• _Article_:
○ ○ ○ ○

Hongkong : «On est plus nombreux encore pour enterrer ce texte»

Même après le rétropédalage du gouvernement sur la loi autorisant les extraditions vers la Chine, des marées humaines ont envahi les rues dimanche, réclamant la tête de Carrie Lam, cheffe de l’exécutif.
Des centaines de milliers de personnes ont encore manifesté dimanche à Hongkong contre le projet de loi sur l’extradition. (Photo Apple Daily. AP)
publié le 16 juin 2019 à 20h36

La défaite est cinglante. Après la manifestation la plus violente à Hongkong depuis la rétrocession en 1997, la cheffe de l’exécutif hongkongais, Carrie Lam, a reculé, et annoncé samedi la suspension de son projet controversé visant à autoriser les extraditions vers la Chine. Mais cela n’a pas suffi à désamorcer la crise. Car des centaines de milliers de personnes sont encore descendues dimanche dans les rues, vêtues de noir, pour exiger le retrait définitif du texte. Et la tête de la dirigeante.

Dans la foule compacte, bloquée des heures durant sous le soleil, les revendications se faisaient plus radicales, la colère plus palpable. «Elle se moque de nous, elle cherche juste à gagner du temps. Elle a fait son cinéma samedi devant la presse juste pour qu'on renonce à manifester. C'est raté, on est plus nombreux encore pour qu'elle enterre définitivement son texte», s'emporte ainsi une avocate, son fils dans les bras.

«Carrie Lam doit s'excuser pour les violences policières», rageaient comme elle nombre d'étudiants, salariés, retraités et autres anonymes venus dimanche pour protéger leur sécurité, pourtant en théorie assurée par le principe «un pays, deux systèmes», mais mise en péril par le projet de Carrie Lam. Beaucoup redoutent, si le texte passe, d'être jetés en pâture à une justice chinoise à la botte du Parti communiste.

Brutalité

Jamais l’ex-colonie britannique n’a été secouée par des manifestations aussi massives, si ce n’est peut-être lors des massacres de Tiananmen en 1989. Près d’un Hongkongais sur sept était dans la rue le 9 juin. Ils étaient plus nombreux encore ce dimanche : 2 millions selon les organisateurs (sur 7,5 millions d’habitants), 338 000 pour la police.

○ ○ ○ ○

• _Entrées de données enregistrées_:
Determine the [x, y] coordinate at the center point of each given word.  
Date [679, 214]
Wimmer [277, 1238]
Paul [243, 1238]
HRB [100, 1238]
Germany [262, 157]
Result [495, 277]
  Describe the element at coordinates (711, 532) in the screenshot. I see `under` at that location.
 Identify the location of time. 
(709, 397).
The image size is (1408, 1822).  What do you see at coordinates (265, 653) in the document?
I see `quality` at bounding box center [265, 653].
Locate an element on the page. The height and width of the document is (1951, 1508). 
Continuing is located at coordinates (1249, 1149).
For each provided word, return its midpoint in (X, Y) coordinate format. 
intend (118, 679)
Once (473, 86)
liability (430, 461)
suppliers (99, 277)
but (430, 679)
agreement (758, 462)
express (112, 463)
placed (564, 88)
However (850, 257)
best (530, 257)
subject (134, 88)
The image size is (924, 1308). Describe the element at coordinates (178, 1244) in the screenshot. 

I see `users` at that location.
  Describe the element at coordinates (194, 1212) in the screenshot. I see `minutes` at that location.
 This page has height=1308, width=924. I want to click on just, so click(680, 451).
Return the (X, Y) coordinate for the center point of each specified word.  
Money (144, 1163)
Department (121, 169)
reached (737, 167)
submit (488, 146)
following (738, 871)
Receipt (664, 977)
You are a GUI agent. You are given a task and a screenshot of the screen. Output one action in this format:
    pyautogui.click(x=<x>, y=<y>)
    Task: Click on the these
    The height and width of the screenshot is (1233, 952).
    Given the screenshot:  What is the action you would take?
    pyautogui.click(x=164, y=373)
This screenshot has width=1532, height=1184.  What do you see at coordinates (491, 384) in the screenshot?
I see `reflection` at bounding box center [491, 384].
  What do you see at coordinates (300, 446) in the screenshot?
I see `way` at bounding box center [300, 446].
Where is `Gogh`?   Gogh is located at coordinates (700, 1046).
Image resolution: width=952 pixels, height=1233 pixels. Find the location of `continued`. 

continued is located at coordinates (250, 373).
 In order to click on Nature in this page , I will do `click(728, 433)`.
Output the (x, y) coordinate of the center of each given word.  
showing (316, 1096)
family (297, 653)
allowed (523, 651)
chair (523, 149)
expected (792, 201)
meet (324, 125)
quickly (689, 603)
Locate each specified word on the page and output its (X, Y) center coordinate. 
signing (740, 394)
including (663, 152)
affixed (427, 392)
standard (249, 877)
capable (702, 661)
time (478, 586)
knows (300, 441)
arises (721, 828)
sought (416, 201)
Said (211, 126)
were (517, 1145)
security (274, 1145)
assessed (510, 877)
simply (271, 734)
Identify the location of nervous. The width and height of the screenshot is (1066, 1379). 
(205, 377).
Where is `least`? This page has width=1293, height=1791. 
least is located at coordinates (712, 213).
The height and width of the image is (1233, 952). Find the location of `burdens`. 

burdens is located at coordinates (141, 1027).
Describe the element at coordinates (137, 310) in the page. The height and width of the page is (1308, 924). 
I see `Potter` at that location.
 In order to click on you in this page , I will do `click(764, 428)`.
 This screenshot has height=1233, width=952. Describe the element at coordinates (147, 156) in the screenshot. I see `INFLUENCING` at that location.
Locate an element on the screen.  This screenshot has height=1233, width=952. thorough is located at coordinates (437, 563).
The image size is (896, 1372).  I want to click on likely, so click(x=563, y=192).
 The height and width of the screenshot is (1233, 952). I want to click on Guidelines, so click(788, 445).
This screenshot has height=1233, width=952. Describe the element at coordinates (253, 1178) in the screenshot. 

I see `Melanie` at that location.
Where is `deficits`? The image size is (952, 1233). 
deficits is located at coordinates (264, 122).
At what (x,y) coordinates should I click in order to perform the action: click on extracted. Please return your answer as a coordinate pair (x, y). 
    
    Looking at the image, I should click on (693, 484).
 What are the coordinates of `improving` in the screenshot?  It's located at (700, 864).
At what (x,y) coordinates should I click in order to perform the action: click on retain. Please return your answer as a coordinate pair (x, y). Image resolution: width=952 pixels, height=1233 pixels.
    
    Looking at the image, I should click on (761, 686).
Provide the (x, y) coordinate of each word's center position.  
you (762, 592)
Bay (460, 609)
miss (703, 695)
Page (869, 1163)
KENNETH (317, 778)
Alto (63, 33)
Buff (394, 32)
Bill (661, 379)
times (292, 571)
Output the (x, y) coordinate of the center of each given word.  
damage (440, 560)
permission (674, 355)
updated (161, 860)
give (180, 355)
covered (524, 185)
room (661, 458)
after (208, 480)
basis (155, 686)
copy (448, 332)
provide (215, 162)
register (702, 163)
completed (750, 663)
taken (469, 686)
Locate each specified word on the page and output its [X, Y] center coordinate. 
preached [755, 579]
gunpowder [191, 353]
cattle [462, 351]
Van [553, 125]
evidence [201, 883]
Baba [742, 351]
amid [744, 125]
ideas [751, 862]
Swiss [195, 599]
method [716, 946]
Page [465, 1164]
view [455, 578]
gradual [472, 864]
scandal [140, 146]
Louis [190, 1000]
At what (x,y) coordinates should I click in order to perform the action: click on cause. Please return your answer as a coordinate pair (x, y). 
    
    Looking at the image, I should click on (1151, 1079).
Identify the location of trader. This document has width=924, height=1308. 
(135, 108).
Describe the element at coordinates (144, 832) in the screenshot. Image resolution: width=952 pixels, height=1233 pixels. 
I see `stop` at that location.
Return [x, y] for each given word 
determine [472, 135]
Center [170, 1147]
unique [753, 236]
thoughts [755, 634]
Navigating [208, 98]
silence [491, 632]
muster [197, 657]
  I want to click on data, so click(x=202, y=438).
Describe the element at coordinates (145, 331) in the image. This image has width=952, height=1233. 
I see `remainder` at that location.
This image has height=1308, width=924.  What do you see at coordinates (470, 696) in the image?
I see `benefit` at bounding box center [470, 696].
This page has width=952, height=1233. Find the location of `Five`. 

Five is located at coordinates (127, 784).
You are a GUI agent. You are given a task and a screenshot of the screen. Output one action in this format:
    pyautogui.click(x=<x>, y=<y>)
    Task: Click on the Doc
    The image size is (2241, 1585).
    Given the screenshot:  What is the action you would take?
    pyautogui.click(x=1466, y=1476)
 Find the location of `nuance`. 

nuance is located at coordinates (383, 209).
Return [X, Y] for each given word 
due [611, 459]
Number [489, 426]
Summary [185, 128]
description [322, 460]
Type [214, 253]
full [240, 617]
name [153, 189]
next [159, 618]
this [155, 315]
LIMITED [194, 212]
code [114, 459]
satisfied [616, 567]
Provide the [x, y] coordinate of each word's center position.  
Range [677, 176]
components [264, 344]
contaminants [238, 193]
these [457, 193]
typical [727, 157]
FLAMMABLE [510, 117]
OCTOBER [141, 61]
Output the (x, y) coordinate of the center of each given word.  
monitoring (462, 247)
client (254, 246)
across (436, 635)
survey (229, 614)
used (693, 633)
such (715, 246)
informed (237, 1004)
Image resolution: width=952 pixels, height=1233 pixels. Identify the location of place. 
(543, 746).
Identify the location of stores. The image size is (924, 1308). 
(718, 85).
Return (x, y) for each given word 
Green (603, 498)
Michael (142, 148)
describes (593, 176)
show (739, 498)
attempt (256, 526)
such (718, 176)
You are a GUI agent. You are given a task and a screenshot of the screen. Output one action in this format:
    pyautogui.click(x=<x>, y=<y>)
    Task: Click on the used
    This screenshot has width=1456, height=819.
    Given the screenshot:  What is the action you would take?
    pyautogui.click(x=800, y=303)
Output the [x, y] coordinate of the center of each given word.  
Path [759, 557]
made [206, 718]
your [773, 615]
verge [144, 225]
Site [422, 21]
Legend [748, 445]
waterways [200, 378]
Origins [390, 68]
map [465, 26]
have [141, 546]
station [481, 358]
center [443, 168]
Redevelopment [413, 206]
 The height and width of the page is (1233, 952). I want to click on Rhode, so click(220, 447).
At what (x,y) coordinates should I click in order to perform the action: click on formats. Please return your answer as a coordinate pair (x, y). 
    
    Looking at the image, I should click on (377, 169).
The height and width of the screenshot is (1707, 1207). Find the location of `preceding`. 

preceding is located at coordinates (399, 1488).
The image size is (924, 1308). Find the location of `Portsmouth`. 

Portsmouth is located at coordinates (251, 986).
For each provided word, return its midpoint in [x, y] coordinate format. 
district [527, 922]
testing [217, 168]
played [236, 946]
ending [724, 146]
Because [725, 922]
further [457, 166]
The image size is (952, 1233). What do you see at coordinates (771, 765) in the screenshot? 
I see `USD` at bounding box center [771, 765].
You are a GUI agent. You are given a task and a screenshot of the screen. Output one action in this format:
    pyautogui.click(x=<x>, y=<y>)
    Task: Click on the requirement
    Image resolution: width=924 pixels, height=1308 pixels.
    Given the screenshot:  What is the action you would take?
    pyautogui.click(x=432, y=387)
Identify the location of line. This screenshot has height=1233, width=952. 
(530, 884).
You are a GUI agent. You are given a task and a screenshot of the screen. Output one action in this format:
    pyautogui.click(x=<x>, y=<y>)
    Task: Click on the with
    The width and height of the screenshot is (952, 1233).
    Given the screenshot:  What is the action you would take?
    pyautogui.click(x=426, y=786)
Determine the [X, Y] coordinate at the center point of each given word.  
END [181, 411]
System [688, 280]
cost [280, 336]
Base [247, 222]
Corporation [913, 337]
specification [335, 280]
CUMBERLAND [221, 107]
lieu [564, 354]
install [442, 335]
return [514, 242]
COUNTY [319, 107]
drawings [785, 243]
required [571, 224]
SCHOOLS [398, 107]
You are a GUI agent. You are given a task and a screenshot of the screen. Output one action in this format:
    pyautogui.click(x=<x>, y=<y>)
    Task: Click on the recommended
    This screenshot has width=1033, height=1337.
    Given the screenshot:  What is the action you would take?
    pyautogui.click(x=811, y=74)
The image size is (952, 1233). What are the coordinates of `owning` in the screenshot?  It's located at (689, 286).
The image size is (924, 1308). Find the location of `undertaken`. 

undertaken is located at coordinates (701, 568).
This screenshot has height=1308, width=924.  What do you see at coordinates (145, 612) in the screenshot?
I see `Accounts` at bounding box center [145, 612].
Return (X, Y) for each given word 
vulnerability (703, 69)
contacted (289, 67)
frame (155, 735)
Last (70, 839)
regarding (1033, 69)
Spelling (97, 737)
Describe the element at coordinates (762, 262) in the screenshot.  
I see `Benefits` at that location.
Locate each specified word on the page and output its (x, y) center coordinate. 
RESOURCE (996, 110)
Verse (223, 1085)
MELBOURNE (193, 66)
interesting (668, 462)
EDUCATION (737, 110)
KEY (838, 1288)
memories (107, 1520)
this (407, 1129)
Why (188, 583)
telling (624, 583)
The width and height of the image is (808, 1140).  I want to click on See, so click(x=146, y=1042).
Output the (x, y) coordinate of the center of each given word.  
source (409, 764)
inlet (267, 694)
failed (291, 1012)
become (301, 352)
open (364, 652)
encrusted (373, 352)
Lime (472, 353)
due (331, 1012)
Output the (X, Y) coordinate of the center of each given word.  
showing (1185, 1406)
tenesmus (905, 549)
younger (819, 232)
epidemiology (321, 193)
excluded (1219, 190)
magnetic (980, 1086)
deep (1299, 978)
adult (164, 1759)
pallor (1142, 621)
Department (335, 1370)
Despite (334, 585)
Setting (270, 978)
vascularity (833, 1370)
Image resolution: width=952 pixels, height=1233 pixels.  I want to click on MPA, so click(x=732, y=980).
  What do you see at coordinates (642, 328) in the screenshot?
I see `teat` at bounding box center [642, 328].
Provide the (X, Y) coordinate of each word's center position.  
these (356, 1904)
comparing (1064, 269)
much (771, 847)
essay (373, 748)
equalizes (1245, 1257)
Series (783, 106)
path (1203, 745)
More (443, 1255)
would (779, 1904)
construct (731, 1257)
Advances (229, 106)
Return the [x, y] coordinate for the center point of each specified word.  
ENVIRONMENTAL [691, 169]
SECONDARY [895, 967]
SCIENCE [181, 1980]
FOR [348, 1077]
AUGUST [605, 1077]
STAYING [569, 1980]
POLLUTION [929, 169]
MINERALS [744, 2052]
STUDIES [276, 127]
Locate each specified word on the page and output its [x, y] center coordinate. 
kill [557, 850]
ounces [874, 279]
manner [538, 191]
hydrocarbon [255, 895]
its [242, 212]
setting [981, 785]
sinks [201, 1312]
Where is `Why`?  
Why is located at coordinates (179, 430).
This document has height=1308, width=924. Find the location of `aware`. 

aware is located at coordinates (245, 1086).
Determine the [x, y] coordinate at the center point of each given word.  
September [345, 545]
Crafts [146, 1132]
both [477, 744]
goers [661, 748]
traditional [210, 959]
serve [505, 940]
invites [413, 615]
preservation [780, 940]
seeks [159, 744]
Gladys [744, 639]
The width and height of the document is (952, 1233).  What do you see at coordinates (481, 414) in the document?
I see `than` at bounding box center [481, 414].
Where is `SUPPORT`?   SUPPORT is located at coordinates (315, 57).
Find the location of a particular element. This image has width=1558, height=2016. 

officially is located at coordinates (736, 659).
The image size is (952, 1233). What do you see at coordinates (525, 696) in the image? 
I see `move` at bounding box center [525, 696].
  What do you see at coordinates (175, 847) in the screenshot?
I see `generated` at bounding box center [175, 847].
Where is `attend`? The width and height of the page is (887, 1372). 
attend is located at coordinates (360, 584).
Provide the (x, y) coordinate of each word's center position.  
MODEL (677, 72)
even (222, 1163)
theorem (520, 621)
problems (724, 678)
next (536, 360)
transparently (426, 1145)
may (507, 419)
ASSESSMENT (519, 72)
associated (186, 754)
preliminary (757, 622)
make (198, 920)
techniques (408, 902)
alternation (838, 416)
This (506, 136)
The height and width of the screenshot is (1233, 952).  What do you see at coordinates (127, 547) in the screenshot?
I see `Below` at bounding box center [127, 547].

○ ○ ○ ○

• _Consigne_: Rédigez la suite de l'article sur les manifestations de Hongkong contre le projet de loi d'extradition, en reprenant après sa dernière phrase.

• _Résultat obtenu_:
Pourquoi Lam a-t-elle cédé ? La violence policière a sans doute été la goutte de trop, l’affront qui a grippé la machine. Les députés de la majorité, pro-Pékin, semblaient disposés à jouer les bons soldats et à soutenir le texte de Lam, en apportant sans doute quelques amendements pour faire mine de satisfaire les détracteurs. Mais ils n’ont pas pu se réunir mercredi, le Parlement étant encerclé de manifestants que la police a finalement repoussés avec une brutalité inédite. Plus de 80 blessés, des arrestations, et une tension trop forte pour pouvoir reprendre sereinement les débats.

Carrie Lam a commencé à être lâchée par son propre camp, et même Pékin s’est désolidarisé par la voix de l’ambassadeur de Chine au Royaume-Uni, Liu Xiaoming, qui affirmait à la BBC que le régime communiste n’avait donné aucune instruction au gouvernement de Hongkong. Le tout sur fond d’inquiétude des marchés, de transferts de fortunes vers l’étranger et d’avalanche de critiques de la communauté internationale.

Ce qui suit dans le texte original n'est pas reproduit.